Excerpts from a dataset:
##########
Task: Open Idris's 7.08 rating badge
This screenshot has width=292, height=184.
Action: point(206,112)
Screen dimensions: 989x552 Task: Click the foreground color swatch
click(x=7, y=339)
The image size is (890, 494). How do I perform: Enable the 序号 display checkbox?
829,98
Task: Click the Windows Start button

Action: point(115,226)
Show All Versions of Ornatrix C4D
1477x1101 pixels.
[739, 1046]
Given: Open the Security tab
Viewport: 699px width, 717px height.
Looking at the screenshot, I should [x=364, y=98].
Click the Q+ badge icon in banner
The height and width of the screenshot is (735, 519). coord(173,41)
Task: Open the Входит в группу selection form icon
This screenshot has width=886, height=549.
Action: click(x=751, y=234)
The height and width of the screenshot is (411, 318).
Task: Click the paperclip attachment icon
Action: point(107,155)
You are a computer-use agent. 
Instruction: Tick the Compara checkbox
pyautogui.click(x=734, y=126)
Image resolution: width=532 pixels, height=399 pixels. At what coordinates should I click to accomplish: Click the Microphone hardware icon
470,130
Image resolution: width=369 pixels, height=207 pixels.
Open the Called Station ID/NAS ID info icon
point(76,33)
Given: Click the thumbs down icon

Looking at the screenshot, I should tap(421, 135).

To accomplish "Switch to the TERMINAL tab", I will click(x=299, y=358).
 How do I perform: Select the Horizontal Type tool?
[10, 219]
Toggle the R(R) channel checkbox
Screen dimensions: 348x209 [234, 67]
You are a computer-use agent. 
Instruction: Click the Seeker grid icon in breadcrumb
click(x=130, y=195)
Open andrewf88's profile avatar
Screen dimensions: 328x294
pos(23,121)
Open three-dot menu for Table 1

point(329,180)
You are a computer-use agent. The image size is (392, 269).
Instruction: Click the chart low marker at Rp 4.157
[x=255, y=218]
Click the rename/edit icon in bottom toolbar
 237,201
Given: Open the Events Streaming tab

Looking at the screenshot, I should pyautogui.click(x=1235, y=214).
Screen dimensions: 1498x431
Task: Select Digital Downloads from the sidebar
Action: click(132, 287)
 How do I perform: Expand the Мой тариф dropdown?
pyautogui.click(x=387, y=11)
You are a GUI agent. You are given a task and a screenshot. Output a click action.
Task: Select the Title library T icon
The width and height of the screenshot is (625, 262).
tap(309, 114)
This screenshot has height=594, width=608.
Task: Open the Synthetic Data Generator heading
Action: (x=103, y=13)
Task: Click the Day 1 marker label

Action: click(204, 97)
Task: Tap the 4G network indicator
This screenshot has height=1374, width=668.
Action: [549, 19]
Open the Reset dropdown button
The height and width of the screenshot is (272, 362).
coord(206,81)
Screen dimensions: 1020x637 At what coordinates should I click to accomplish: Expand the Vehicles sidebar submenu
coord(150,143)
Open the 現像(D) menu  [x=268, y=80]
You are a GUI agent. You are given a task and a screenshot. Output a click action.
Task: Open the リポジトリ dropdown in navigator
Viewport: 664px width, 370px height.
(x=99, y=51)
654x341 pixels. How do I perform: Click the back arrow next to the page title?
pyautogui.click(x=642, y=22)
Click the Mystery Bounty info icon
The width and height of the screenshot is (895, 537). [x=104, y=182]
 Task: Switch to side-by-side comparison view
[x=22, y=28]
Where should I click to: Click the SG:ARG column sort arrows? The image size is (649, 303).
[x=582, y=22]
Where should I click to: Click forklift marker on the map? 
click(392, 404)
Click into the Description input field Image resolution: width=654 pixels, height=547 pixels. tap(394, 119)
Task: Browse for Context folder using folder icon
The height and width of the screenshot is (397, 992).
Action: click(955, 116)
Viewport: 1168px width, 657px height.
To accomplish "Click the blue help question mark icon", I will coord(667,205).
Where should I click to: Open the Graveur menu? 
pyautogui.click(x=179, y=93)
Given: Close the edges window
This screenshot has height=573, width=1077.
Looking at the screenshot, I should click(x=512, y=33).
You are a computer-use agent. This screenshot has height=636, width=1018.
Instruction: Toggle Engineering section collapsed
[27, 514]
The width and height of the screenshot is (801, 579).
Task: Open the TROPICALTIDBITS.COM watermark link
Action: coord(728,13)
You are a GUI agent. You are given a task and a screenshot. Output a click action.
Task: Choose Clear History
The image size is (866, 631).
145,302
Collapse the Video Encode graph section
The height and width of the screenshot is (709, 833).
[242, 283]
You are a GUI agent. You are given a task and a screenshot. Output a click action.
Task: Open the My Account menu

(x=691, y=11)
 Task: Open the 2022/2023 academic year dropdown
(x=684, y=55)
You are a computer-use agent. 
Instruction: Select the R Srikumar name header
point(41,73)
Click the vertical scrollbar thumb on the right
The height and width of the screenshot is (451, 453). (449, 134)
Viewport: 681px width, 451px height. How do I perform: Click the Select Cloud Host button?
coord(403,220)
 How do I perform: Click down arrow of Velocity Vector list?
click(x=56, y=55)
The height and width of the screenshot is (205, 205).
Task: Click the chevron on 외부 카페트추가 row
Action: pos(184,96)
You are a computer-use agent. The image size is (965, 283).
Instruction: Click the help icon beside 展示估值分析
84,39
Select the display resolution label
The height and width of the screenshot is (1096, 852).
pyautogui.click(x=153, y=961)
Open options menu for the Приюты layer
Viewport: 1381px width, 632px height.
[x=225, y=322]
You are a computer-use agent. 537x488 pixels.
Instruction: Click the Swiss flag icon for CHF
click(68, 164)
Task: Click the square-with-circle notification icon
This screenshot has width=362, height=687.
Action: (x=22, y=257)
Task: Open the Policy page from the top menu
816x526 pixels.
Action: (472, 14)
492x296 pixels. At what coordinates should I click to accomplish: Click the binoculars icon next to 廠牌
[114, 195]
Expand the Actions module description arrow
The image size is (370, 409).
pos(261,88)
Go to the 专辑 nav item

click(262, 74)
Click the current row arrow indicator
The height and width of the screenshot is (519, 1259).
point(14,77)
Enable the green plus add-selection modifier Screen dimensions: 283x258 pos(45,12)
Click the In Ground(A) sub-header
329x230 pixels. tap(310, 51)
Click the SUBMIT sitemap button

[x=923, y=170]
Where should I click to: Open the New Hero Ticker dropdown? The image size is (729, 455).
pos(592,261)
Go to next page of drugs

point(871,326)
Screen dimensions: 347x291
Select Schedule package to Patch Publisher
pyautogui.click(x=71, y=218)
##########
• [ACTIVITY] The required output is the stretch of entries above from the line containing "Click the Q+ badge icon in banner" through the line containing "Task: Select the Title library T icon", reproduced exactly.

• [EXERCISE SOLUTION]
Click the Q+ badge icon in banner
The height and width of the screenshot is (735, 519). coord(173,41)
Task: Open the Входит в группу selection form icon
This screenshot has width=886, height=549.
Action: click(x=751, y=234)
The height and width of the screenshot is (411, 318).
Task: Click the paperclip attachment icon
Action: point(107,155)
You are a computer-use agent. 
Instruction: Tick the Compara checkbox
pyautogui.click(x=734, y=126)
Image resolution: width=532 pixels, height=399 pixels. At what coordinates should I click to accomplish: Click the Microphone hardware icon
470,130
Image resolution: width=369 pixels, height=207 pixels.
Open the Called Station ID/NAS ID info icon
point(76,33)
Given: Click the thumbs down icon

Looking at the screenshot, I should tap(421, 135).

To accomplish "Switch to the TERMINAL tab", I will click(x=299, y=358).
 How do I perform: Select the Horizontal Type tool?
[10, 219]
Toggle the R(R) channel checkbox
Screen dimensions: 348x209 [234, 67]
You are a computer-use agent. 
Instruction: Click the Seeker grid icon in breadcrumb
click(x=130, y=195)
Open andrewf88's profile avatar
Screen dimensions: 328x294
pos(23,121)
Open three-dot menu for Table 1

point(329,180)
You are a computer-use agent. The image size is (392, 269).
Instruction: Click the chart low marker at Rp 4.157
[x=255, y=218]
Click the rename/edit icon in bottom toolbar
 237,201
Given: Open the Events Streaming tab

Looking at the screenshot, I should pyautogui.click(x=1235, y=214).
Screen dimensions: 1498x431
Task: Select Digital Downloads from the sidebar
Action: click(132, 287)
 How do I perform: Expand the Мой тариф dropdown?
pyautogui.click(x=387, y=11)
You are a GUI agent. You are given a task and a screenshot. Output a click action.
Task: Select the Title library T icon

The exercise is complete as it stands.